Driving in Teluk Naga, North Jakarta feels like shiratal al-mustaqim. A long, straight line full of bumpy roads, tidal water filling the hole, and segregation on both sides of the road. I was amazed by a two-meter-tall concrete wall that divides the haves and have-nots, kampung and gated community. Instead of connecting suburbs to existing roads, private developers prefer to build a bridge that conceals the reality underground rather than improving the infrastructure for all.
The straight road to the fishing pond that I went to with my family is called Pipe Street. it is called that as a reference to the Pertamina’s, state-owned oil company, pipeline that exists underneath the road. The landscape along the road was surreal, looking like a post-apocalypse settlement where humans try to feed their family with the already depleted resources in the rough environment full of abandoned houses and litter. Yet just behind the wall that circumambulates the road, it was a paradise. Pantai Indah Kapuk (PIK) that is built on the ruins of an informal settlement is a place where Indonesian upper class can leisure with premium bars and restaurants, live in the ivory towers, and see white beaches without disturbed by ‘unsavoury lower class’.

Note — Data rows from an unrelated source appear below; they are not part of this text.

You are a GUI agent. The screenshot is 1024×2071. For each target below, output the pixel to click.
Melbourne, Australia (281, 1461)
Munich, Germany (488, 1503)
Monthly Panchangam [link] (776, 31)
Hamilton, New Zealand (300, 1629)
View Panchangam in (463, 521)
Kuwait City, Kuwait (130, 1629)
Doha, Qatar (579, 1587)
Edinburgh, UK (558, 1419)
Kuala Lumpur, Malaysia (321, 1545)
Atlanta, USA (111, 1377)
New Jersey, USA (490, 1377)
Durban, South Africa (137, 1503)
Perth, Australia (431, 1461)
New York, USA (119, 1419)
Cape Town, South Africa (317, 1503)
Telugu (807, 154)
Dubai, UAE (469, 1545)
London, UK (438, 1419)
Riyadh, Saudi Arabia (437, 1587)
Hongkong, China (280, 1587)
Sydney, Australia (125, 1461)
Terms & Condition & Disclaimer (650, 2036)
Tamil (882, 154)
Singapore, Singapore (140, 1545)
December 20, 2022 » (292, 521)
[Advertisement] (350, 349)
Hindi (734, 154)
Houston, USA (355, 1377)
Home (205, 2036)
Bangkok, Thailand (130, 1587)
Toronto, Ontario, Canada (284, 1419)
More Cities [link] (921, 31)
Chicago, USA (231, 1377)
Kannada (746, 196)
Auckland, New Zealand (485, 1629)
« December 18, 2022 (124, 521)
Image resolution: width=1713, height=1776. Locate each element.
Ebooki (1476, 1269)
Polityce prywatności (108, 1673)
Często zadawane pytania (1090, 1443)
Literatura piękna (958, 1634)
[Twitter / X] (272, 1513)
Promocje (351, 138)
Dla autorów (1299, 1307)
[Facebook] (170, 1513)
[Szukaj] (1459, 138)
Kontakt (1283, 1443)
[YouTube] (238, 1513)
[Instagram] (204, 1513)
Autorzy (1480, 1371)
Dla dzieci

Two worlds that co-exist in the same area demonstrate Indonesia’s high inequality and its approach to redevelopment. Without looking at statistics, the urban landscape pronounces inequality more clearly yet subtly. It was two different visions of the Indonesian future that I saw. One that is owned by the upper class, who accumulate land, labor, and capital, lives in the private neighborhood. Others that are dispossessed, work for wage, and marginalized survive in the kampung settlement. Both in the suburban and informal settlements, there is no state that plays the role of governance as if anything is delegated to private enterprises and community self-reliance. Or perhaps the government intentionally sided with the private enterprise in informalizing from above? As Roy in Urban Informality (2005) stated, informality is deregulated, rather than unregulated; managed by the state deliberately. When seeing walled development, I think Roy is right that in the neoliberal era, private developers are given free range to kick poor people from the land and produce a segregated urban landscape.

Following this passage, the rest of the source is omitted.